_Extracted text_:
**********

# Painting plastic track



## Dunk2011 (May 21, 2006)

how do you paint plastic track?


----------



## 1976Cordoba (Sep 20, 2000)

1 - Buy paint
2 - Apply to track surface
3 - Clean up power rails as necessary

'doba


----------



## roadrner (Jul 21, 1999)

Before you do any painting, you should make sure the surface is clean of any oils, dirt, etc...... rr


----------



## Crimnick (May 28, 2006)

I plant on using Krylon plastic paint...I have a scheme to fill the slots with something and spray very light coats from different angles..


----------



## Scafremon (Dec 11, 2006)

Crimnick said:


> I plant on using Krylon plastic paint...I have a scheme to fill the slots with something and spray very light coats from different angles..


Crimnick: Curious if you have tried painting any track yet, and if so, how it went, tips, pitfalls, etc.


----------



## Crimnick (May 28, 2006)

No I havent...This is kinda my off season for the home track....The garage is un heated(in north west Ohio)....and I wasnt happy to see a couple pieces with corrosion on them ,having had the lay out up for a full season......after my temp christmass lay out in the basement....baby got cleaned and put to bed in a plastic tub under the pool table/ drapery cutting table...

**********

_Information given_:
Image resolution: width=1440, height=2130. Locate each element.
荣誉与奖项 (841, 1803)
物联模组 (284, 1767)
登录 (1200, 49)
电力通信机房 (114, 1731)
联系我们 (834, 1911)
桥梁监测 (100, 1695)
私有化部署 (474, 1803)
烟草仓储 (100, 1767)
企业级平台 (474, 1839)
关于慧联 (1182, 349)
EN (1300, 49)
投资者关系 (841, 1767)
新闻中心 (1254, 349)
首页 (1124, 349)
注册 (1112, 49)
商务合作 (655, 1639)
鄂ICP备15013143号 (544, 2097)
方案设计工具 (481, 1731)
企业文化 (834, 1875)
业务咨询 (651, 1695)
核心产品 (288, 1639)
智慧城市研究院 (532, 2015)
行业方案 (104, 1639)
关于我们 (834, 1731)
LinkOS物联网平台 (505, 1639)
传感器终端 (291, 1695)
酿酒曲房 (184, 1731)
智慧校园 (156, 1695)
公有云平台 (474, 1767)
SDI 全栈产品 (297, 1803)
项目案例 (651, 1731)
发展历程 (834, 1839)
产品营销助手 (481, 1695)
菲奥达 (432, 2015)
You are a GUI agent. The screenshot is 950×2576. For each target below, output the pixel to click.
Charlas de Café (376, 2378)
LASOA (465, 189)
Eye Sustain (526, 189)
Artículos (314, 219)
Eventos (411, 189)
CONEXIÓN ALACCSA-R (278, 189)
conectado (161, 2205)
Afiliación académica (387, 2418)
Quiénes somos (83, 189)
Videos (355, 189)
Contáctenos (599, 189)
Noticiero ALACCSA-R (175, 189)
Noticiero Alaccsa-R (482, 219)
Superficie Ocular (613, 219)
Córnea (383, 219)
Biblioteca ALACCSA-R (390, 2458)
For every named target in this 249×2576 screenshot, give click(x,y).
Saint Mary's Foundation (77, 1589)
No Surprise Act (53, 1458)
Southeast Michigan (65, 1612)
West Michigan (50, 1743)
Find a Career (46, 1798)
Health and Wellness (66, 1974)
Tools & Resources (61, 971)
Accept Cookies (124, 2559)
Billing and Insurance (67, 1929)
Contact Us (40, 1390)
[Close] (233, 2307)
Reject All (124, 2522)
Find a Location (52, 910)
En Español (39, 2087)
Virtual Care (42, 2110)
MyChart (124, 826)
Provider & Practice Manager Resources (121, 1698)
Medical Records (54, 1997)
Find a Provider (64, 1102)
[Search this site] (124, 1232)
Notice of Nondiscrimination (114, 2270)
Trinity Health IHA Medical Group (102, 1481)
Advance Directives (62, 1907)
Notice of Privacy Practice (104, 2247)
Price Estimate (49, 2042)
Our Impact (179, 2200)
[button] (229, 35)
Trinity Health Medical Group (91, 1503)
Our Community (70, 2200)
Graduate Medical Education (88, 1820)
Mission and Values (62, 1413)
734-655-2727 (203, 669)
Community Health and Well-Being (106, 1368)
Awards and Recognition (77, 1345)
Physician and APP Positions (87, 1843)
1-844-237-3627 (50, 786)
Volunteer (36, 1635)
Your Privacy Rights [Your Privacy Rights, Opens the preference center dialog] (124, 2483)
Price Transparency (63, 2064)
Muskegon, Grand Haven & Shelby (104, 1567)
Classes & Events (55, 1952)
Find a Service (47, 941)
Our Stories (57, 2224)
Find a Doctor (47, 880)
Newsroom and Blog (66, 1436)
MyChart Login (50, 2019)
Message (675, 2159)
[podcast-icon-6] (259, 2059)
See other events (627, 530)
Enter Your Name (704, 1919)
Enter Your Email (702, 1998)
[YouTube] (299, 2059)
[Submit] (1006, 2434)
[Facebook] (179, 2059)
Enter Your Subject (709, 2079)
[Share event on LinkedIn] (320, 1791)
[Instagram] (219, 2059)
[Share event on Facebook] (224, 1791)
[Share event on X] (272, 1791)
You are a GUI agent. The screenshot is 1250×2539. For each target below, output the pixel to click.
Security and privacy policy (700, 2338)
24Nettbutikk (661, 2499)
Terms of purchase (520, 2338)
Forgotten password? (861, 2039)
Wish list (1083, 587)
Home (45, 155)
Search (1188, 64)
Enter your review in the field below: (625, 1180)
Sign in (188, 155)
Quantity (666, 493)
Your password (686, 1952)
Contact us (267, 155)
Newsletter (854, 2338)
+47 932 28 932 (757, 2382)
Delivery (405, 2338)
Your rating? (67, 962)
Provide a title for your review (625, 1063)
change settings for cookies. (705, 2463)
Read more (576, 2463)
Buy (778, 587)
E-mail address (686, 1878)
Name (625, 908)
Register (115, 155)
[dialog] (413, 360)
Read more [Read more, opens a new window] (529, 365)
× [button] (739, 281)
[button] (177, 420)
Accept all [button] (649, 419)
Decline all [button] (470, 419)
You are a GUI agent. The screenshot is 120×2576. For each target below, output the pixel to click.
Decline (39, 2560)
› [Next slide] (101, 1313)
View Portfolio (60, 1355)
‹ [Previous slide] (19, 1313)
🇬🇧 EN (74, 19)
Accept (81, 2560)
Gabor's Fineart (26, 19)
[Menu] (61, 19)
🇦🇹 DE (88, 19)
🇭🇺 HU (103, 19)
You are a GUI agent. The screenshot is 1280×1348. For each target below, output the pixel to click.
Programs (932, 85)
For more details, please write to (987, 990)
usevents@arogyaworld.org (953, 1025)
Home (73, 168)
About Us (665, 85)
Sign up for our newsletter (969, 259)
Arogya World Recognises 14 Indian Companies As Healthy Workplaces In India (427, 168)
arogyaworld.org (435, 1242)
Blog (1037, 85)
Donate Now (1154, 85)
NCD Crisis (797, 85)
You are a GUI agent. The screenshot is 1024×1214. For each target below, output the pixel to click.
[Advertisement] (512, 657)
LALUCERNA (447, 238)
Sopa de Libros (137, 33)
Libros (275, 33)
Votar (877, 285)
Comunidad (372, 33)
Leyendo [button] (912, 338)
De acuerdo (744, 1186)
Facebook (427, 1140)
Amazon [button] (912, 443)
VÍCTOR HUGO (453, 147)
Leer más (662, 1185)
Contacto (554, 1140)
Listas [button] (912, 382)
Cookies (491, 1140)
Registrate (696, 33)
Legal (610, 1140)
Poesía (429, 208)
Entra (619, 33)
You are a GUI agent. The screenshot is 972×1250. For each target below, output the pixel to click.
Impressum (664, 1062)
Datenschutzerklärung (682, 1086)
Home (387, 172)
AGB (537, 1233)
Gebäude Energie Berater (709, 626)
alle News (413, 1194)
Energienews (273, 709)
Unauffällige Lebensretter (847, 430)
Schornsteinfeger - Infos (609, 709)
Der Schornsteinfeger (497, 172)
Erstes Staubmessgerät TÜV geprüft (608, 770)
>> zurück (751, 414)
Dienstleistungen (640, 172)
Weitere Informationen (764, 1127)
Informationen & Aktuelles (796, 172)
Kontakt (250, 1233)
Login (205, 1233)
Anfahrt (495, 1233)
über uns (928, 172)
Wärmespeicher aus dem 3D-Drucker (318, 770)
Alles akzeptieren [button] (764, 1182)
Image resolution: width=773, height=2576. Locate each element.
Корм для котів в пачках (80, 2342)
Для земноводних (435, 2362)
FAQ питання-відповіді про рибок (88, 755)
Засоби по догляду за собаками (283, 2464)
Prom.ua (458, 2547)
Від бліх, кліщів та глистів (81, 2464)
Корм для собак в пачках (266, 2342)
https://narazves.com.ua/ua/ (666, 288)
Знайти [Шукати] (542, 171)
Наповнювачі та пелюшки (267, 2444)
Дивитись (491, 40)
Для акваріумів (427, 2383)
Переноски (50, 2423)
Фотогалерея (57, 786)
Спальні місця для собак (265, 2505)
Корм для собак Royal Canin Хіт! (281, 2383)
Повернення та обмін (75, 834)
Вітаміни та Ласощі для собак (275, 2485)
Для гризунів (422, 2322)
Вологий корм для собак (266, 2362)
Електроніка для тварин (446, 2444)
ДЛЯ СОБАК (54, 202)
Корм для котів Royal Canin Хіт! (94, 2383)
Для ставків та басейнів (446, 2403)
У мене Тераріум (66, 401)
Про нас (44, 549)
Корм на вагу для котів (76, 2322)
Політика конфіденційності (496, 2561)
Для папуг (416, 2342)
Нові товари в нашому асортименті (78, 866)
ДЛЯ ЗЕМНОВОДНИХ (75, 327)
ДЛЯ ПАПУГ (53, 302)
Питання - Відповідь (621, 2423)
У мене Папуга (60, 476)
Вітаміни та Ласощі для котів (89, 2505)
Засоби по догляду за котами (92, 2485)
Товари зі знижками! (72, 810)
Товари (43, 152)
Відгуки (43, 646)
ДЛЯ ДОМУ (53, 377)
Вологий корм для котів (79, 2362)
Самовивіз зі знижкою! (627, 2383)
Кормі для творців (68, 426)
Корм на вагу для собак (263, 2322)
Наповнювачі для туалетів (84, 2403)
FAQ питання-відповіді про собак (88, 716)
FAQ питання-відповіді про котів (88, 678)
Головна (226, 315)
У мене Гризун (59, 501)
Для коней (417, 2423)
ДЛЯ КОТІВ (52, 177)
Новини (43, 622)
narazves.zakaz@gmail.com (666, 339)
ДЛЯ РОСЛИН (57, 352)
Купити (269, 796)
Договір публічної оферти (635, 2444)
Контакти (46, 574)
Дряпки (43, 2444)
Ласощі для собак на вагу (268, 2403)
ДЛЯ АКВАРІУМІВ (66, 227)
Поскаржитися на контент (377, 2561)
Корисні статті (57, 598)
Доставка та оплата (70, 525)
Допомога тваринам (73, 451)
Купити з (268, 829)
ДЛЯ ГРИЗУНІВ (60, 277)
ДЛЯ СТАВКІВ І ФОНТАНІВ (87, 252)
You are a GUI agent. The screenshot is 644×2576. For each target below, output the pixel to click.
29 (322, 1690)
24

**********

_Exercise task 1_:
In the thread on painting plastic track, which paint does Crimnick plan to use?
_Exercise task 2_:
Do these statements agree with the thread on painting plastic track? Answer yes or no for each and quote the deciding words.
(a) roadrner advises cleaning oils and dirt off the surface before painting.
(b) Crimnick has already tried painting some track.
(c) Crimnick's garage is heated.

_Expected answer 1_:
Krylon plastic paint.

_Expected answer 2_:
(a) Yes: "Before you do any painting, you should make sure the surface is clean of any oils, dirt, etc"
(b) No: "No I havent"
(c) No: "The garage is un heated(in north west Ohio)"